== Supplied entries

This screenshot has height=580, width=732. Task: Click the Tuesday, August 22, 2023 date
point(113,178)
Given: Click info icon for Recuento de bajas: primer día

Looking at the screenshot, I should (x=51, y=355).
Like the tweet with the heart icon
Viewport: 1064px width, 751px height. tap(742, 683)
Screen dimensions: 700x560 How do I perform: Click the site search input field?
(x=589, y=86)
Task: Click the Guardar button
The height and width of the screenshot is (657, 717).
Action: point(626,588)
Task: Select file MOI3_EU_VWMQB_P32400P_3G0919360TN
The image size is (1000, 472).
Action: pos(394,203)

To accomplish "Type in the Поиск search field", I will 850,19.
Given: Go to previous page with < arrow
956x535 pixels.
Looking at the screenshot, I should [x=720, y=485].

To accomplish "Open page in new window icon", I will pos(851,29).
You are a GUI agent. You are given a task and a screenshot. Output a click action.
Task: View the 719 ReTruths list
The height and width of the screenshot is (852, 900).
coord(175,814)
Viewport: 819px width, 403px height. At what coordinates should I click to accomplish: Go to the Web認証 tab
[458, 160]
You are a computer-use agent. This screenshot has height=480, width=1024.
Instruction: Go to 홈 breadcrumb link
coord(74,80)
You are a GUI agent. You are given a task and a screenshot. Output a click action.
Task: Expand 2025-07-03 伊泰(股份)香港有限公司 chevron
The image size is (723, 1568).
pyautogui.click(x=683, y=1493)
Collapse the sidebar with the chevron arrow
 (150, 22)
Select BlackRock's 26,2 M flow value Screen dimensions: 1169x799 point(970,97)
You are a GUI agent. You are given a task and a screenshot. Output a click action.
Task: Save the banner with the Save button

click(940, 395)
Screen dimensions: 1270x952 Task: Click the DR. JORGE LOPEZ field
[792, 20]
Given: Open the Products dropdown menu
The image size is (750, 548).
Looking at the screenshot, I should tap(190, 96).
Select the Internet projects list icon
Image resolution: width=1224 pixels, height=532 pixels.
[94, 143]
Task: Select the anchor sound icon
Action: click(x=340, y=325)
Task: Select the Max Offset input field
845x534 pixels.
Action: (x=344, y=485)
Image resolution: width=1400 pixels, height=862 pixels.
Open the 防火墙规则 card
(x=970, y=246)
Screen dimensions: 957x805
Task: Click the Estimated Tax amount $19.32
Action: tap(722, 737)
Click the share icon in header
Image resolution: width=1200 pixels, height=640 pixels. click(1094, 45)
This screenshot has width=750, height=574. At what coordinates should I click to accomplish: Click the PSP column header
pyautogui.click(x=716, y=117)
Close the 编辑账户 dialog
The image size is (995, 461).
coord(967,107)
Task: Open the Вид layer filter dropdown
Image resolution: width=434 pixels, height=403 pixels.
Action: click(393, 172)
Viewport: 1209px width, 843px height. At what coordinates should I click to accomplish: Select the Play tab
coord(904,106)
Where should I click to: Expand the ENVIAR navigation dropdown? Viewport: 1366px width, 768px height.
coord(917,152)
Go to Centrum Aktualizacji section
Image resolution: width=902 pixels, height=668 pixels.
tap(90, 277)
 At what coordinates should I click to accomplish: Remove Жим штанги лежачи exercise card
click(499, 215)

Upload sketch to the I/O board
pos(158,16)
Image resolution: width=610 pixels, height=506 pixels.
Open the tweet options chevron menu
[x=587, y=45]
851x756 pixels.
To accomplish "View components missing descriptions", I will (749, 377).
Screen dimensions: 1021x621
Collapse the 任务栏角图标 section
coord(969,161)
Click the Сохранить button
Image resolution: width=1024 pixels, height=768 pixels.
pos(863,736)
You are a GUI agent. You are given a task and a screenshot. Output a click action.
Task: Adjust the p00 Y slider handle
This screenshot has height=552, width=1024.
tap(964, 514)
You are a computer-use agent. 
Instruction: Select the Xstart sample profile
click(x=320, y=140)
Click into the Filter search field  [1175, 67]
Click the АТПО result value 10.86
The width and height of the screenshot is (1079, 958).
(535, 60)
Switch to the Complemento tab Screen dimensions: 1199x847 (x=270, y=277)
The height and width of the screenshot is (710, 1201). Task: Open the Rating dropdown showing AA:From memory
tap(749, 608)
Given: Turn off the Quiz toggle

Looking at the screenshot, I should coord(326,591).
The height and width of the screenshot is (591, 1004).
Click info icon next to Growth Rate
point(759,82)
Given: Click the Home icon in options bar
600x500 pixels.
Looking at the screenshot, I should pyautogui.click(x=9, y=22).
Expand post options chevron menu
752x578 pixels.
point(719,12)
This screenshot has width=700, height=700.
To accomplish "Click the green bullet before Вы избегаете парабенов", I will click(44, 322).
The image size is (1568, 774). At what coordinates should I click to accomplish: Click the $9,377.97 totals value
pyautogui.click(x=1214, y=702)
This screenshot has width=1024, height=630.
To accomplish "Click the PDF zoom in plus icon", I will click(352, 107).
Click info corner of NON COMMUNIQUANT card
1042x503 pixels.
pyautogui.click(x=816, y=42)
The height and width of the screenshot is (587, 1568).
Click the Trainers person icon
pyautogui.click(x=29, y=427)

====

What is required
Working from the material above, retype exactly the lines from the one with "Click into the" through the one with "Switch to the", both included, and only those lines.

Response area
Click into the Filter search field  [1175, 67]
Click the АТПО result value 10.86
The width and height of the screenshot is (1079, 958).
(535, 60)
Switch to the Complemento tab Screen dimensions: 1199x847 (x=270, y=277)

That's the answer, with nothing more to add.